All That Philly Jazz is a place-based public history project that is telling the story of Philadelphia jazz from bebop to hip-hop. We are breathing life into jazz spots from A to Z, from the Aqua Lounge to Zanzibar Blue. From Dizzy Gillespie at the Downbeat to The Roots mural on South Street, we are mapping cultural assets, including jazz venues and landmarks, Walk of Fame plaques, historic sites, and murals.
In an essay in “Lost Jazz Shrines,” noted author and scholar James G. Spady observed that Philly’s jazz history is “largely undocumented.” Sadly, much of Philadelphia’s jazz history has been erased. Few extant buildings remain. Jazz spots and landmarks fell victim to the 1964 race riots, urban renewal and gentrification. As a result, the history largely resides in the memories of those who were there. So All That Philly Jazz is crowdsourced. Community members are invited to share their stories about Philly’s jazz scene online or at community forums.
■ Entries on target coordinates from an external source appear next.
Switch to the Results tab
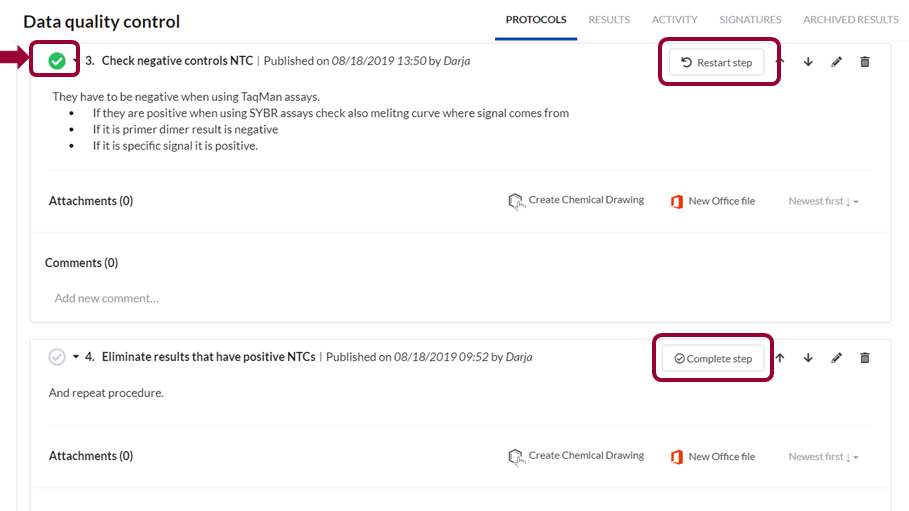This screenshot has width=909, height=511. point(609,20)
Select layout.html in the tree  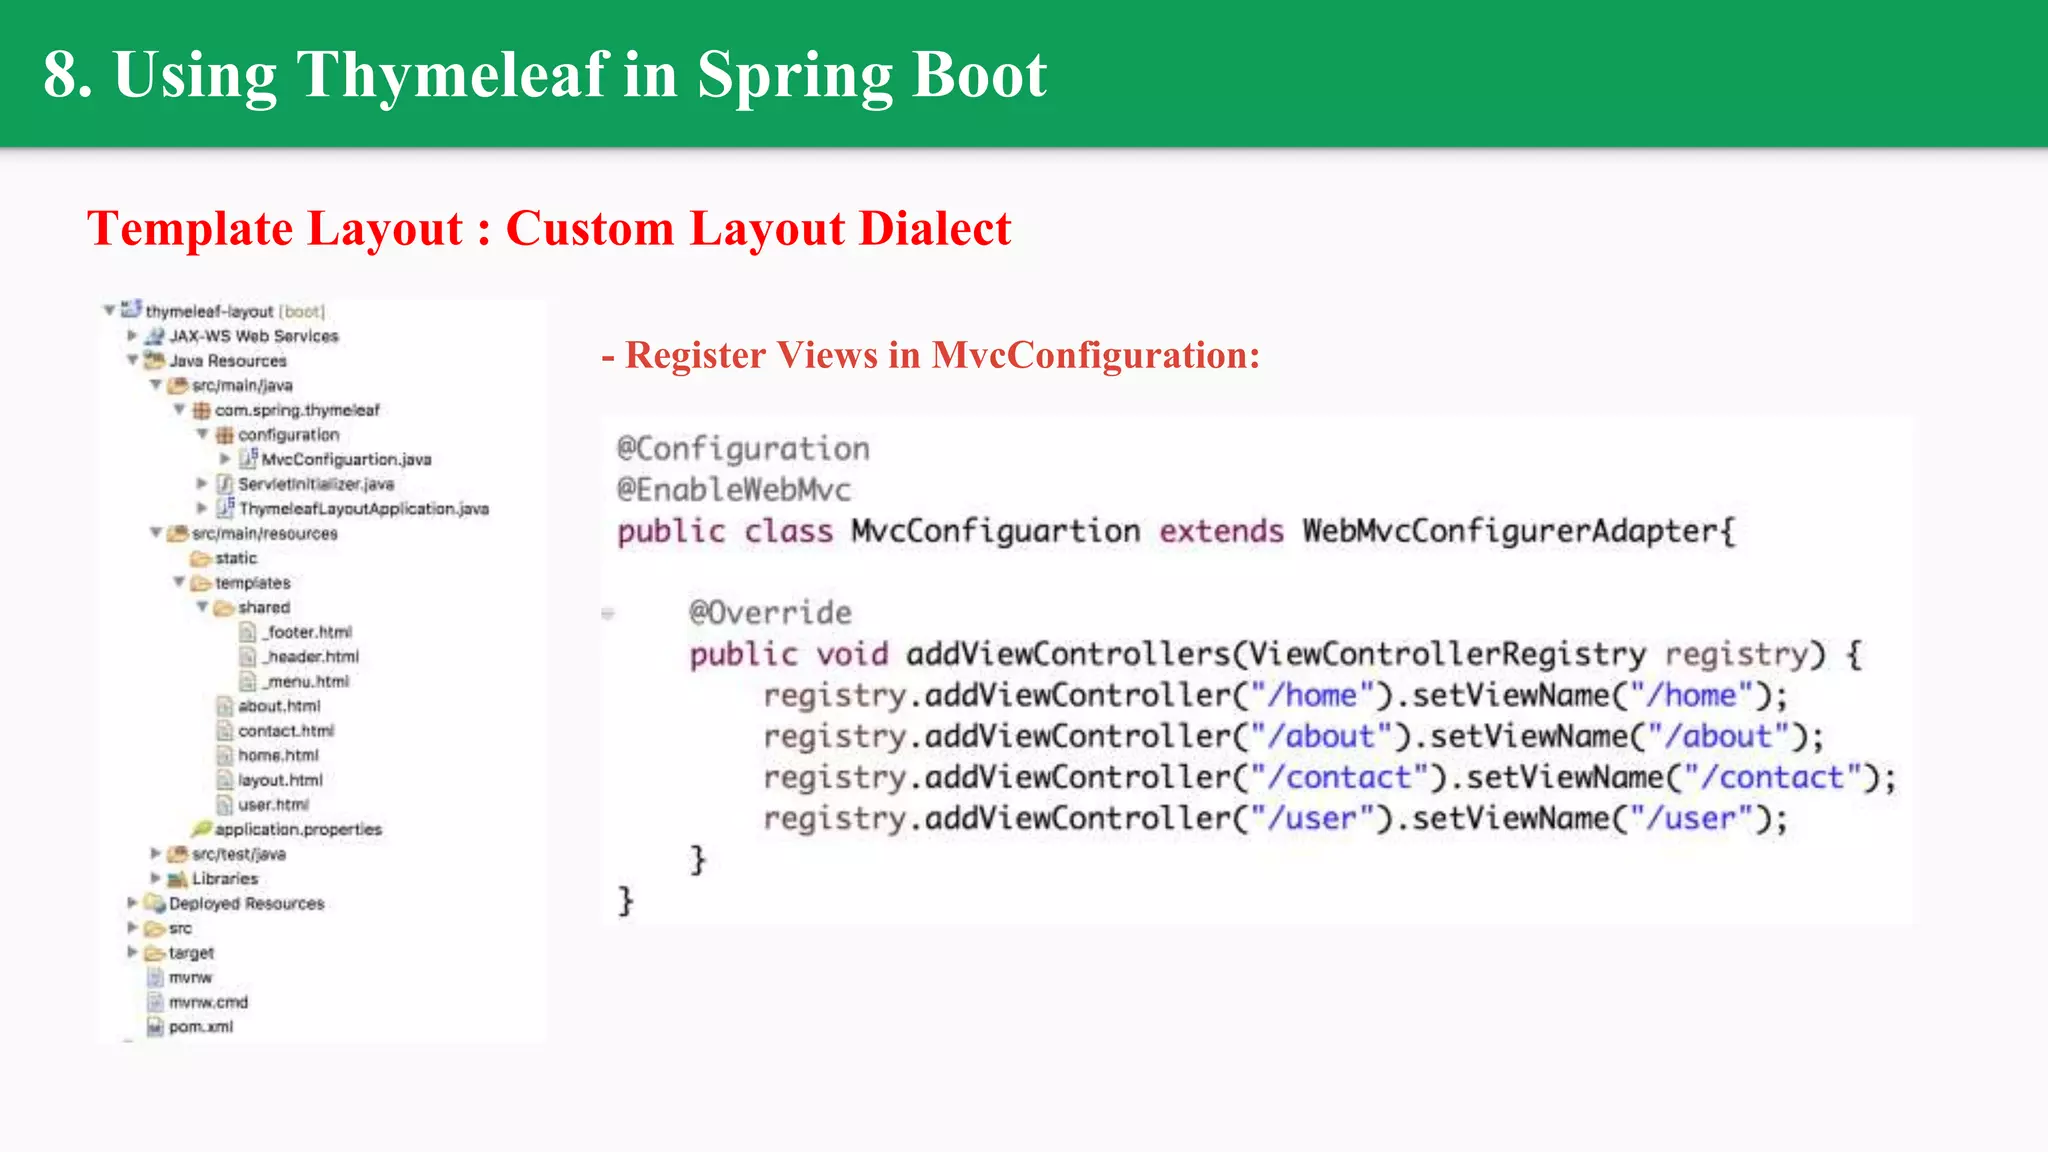pos(280,780)
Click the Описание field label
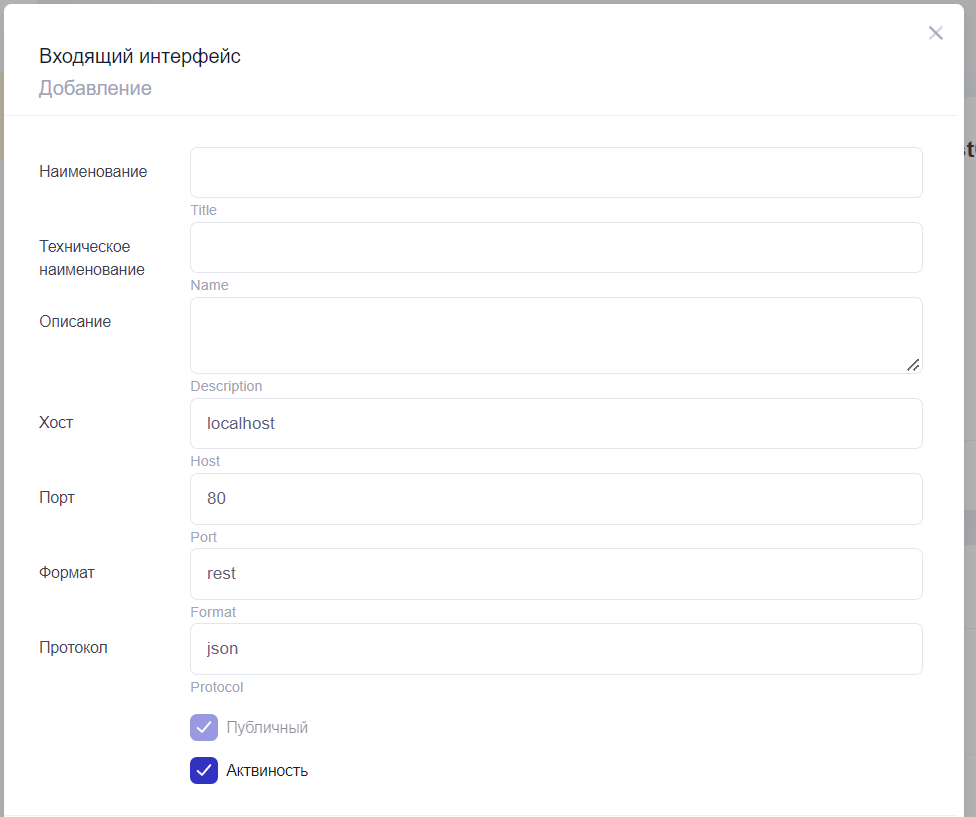The image size is (976, 817). point(75,322)
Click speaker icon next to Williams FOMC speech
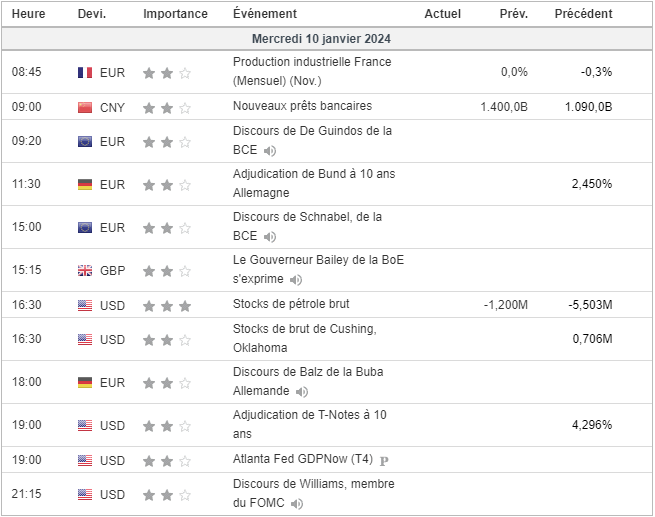 click(297, 503)
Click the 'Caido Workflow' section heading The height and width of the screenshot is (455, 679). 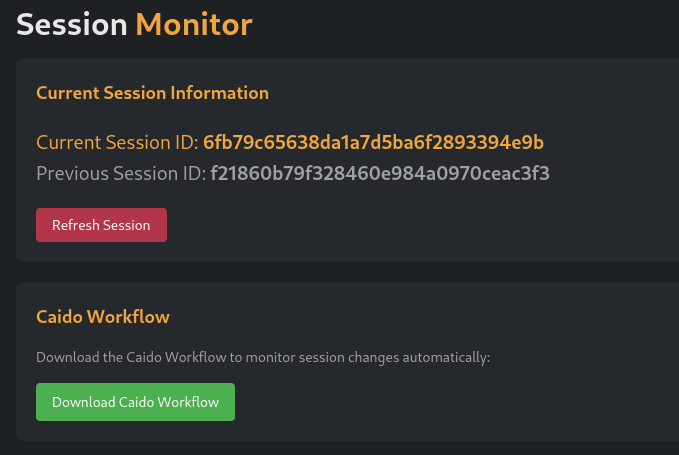tap(103, 317)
Every block tells a story about the city’s jazz history. We are creating and curating content. All That Philly Jazz is a platform – a virtual jazz scene – where users can share memories of a jazz spot and the musicians who played there. Visitors and new residents will discover their neighborhood’s hidden cultural heritage.
All That Philly Jazz is about advocacy and cultural heritage preservation.
We successfully advocated for a new mural to replace the ‘Tribute to John Coltrane” mural that was demolished by a developer.
We will develop an augmented reality jazz walk. The walking tour will begin at 11th and Market streets, the former location of the Earle Theater. The AR Jazz Walk will end at Broad and Christian streets, the former location of Union Local 274, the black musicians union whose members included John Coltrane and Dizzy Gillespie.
All That Philly Jazz stems from Music Hack Day, a music-related hackathon held at the ExCITe Center at Drexel University.